# Working data:
+-------+

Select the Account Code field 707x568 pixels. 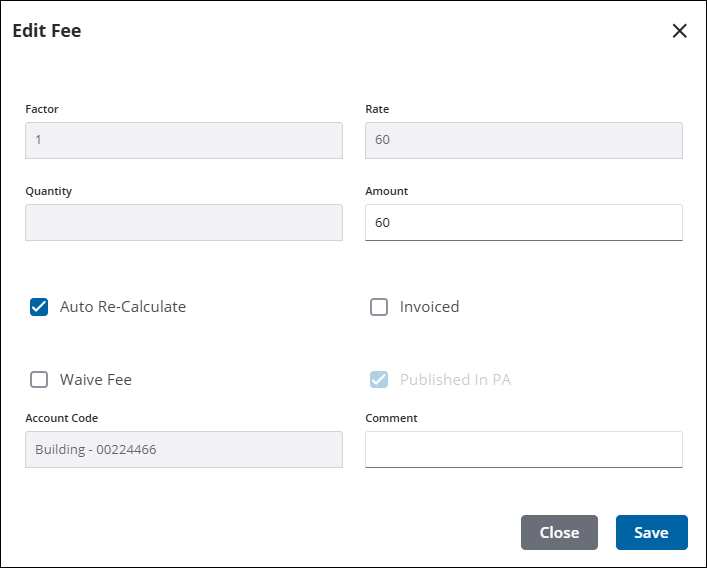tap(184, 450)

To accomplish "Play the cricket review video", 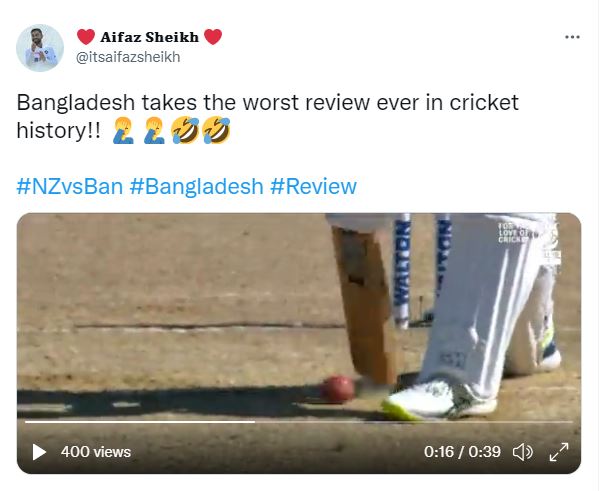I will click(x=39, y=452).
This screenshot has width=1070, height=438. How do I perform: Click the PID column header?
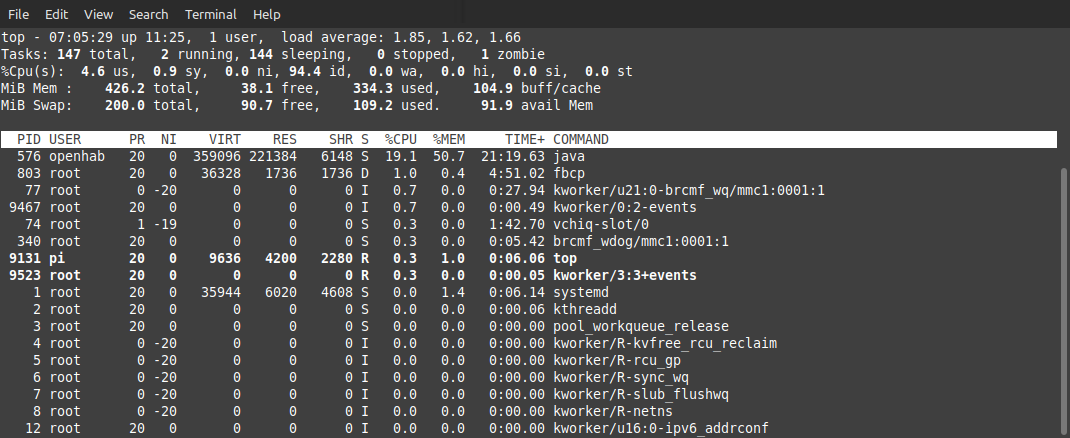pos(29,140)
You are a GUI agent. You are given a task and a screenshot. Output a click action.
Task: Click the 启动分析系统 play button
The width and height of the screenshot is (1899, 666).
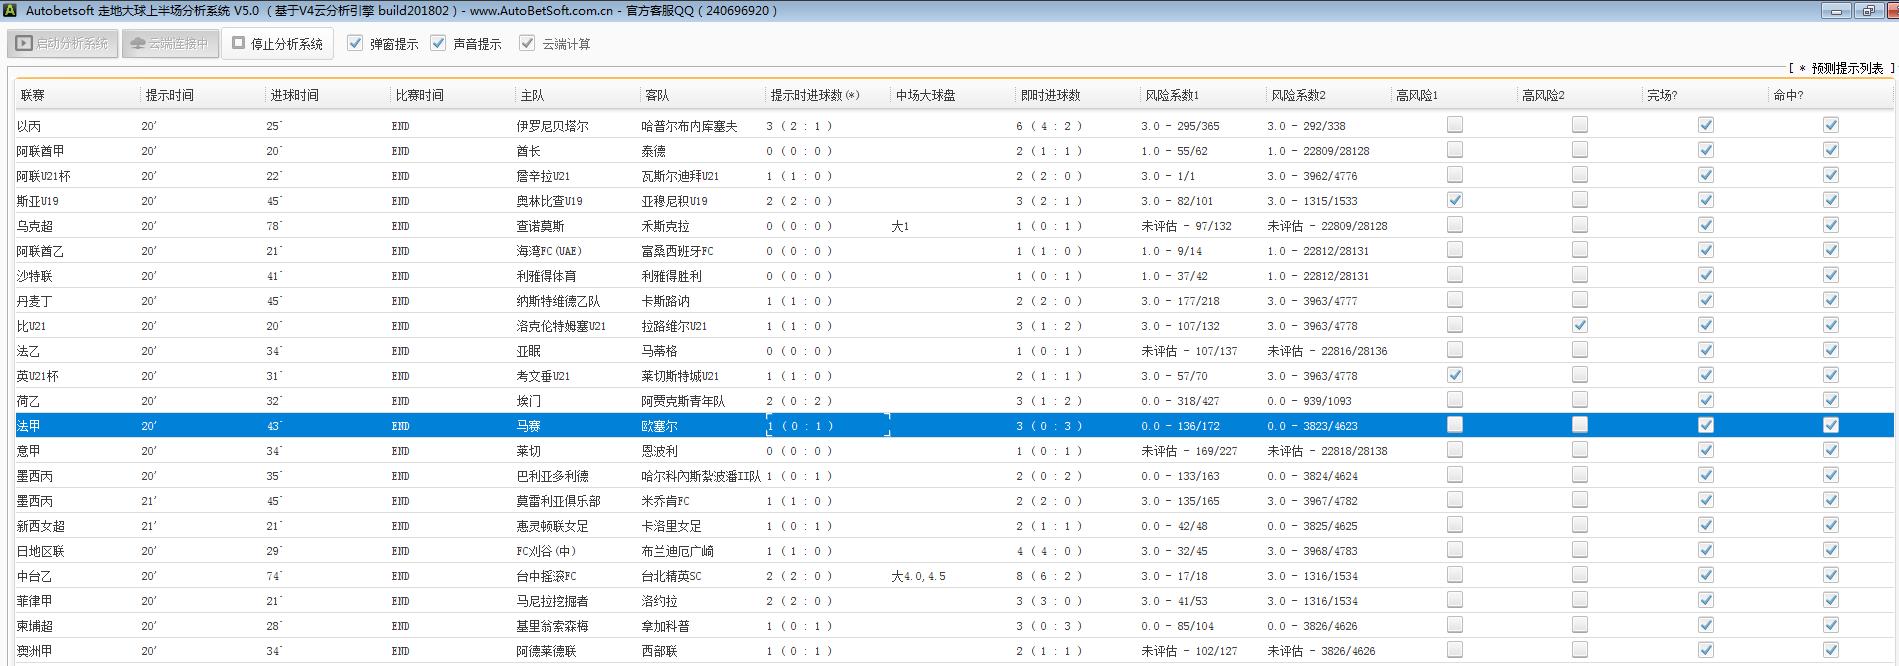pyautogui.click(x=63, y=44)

+-------+

# Task instructions:
Starting at the line that contains "This screenshot has" and ending at the final line of the data, print each line unchanged. Leave the pictures out.

# Task output:
This screenshot has width=1070, height=438. How do I perform: Click the PID column header?
pos(29,140)
You are a GUI agent. You are given a task and a screenshot. Output a click action.
Task: Click the 启动分析系统 play button
The width and height of the screenshot is (1899, 666).
pyautogui.click(x=63, y=44)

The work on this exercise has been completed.